Be it Yadav’s email spat with Sequoia Capital’s managing director Shailendra Singh, his infamous run-in with Housing.com investors or the bizarre decision to gift his entire stake to the company’s employees, Yadav never ceased to surprise. He attracted a legal notice for accusing the Times Group of deliberately maligning Housing.com.
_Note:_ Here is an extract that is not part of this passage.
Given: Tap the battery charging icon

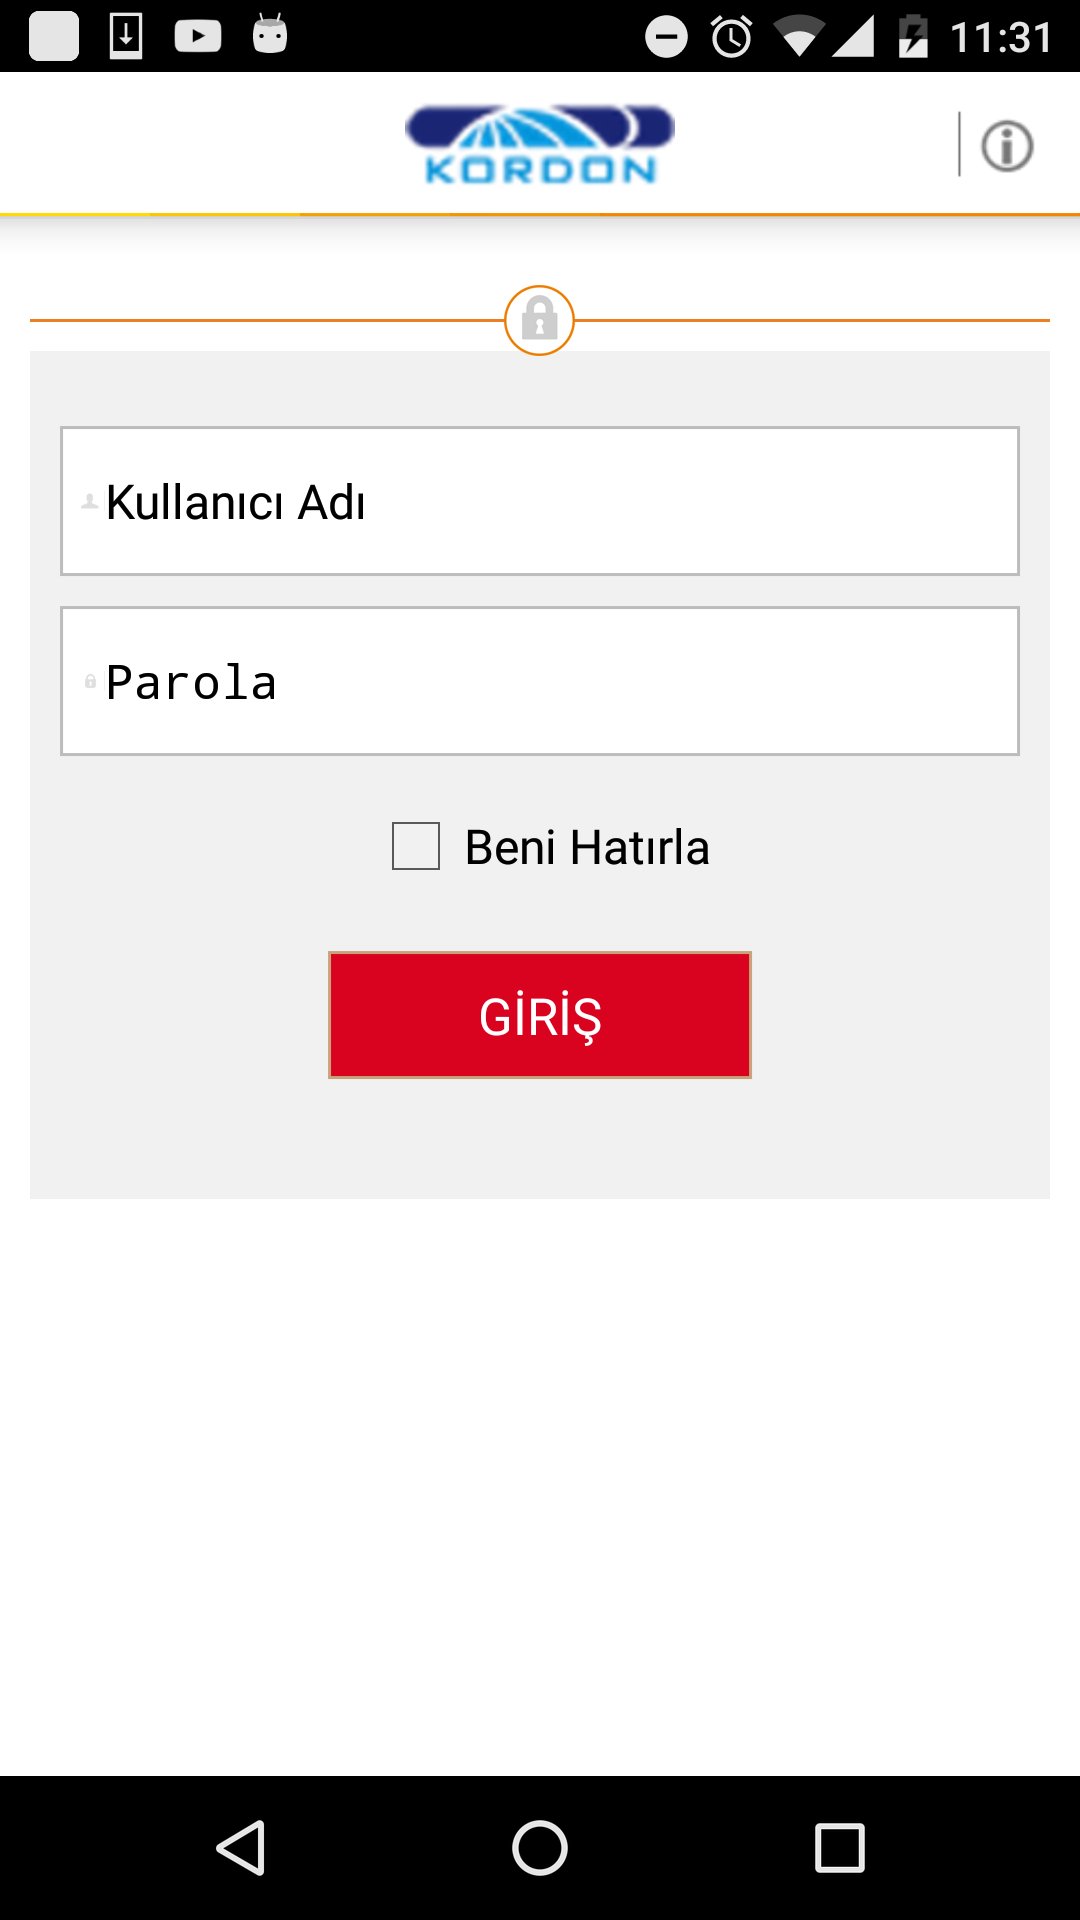Looking at the screenshot, I should (912, 37).
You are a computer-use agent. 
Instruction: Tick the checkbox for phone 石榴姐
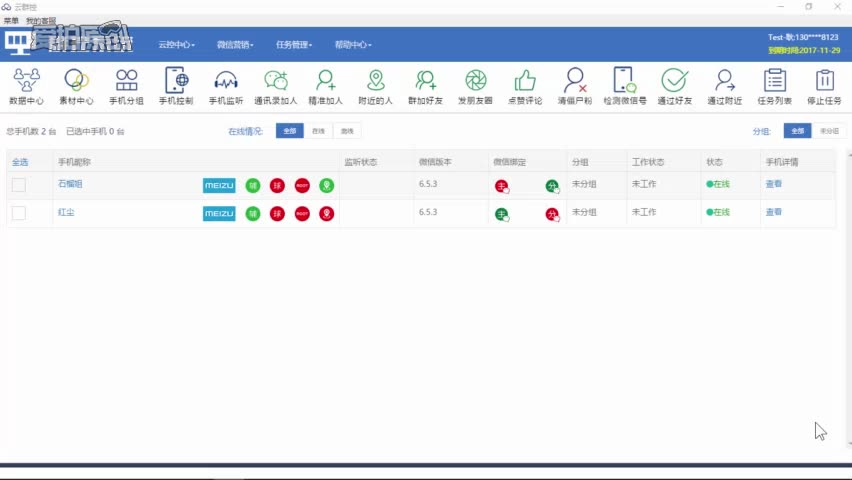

In a caustic resignation letter to investors, much before he was sacked, Yadav termed Housing.com’s investors as ‘intellectually incapable’. The open feud finally reached its climax in July when the company board sacked him.

Under Yadav, Housing.com had spent Rs 120 crore on advertising, marketing and other business development activities. Soon after Yadav’s ouster, the company shut down unprofitable units and brought in new senior executives. In all, about 800 jobs were cut in multiple rounds. After operating without a full-time CEO for three months, Housing.com appointed its chief business officer Jason Kothari as CEO.

Housing.com, which has so far raised around $120 million from investors, is in talks for fresh funding from existing investors led by Japan’s SoftBank. Housing.com competes with PropTiger in which News Corp, the parent of this news website, owns a 30 per cent stake.

Langhar

Delhi-based Langhar was the first food-tech venture to shut shop this year.

The company was founded in 2013 by Karanpreet Singh, Pankaj Sharma, Sunil Kumar and Pawan Saini and had secured $1,50,000 from ARK Challenge and $20,000 from Times Internet incubator TLabs. Langhar was a community marketplace that served fresh homemade meals by connecting housewives, hobbyists and professional cooks.